Keywords:vegetation, hyperspectral, spectral feature extraction

Abstract
A new spectral feature selection and extraction model(for vegetation only!)--- Vegetation Spectral Feature Extraction Model (VSFEM) is presented . A lot of vegetation field spectrum analyzed , 8 vegetation spectral feature positions are acquired , through which a series of feature parameters are achieved .

1. Introduction
Spectral feature extraction were mostly from or for target classification .

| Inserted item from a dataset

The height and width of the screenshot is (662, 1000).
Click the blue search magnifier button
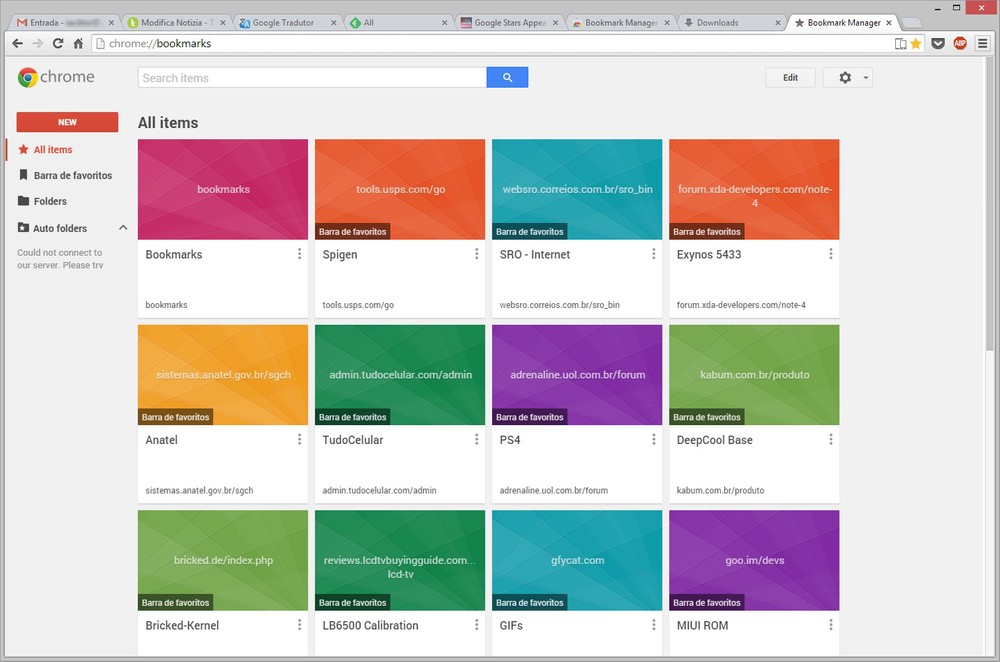tap(507, 77)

Principle Component Analysis (PCA) is used by most people . This method produces a new series of images , put in order by information content (or variance ) . Relationships among images are essentially removed . With forward principle components , most information content can be seen , which is the optimal result for minimum mean square error . Green (1988) developed PCA , who applied MNF (Minimum Noise Fraction) so as to make every component after MNF transform in order by signal-to-noise ratio (S/N) from large to small , instead of variance . Jia (1999) developed PCA to segment PCA to make feature extraction , whose classification and display result has made some progress . Though PCA can compress and extract information with minimum mean square error , information of principle component images is hard to explain directly according to spectrum , moreover , sample distribution not considered , it's uncertain to get optimal classification result . After realizing this problem , Fukunaga (1970) proposed a new transform method , that was , to find an transform matrix , who satisfied the formula , T(S1+S2)T-T=I , in which Si is the correlation matrix of class i . This method is effective when differences of average values are small and covariance play a key role , but for common situation , is ineffective (Foley , 1975) . Kazakos (1978) put forward a feature extraction algorithm ---linear scalar extraction , making minimum classification error probability for two classes of multi-dimension normal distribution . This method can find an optimal vector to get minimum classification error probability , but when more than one feature is required , this method has no power . After considering within-class and between-class distance , Richard (1986 ) posed a feature extraction method---Canonical Analysis (CA) , Lee (1993) raised a feature extraction method based on decision boundary .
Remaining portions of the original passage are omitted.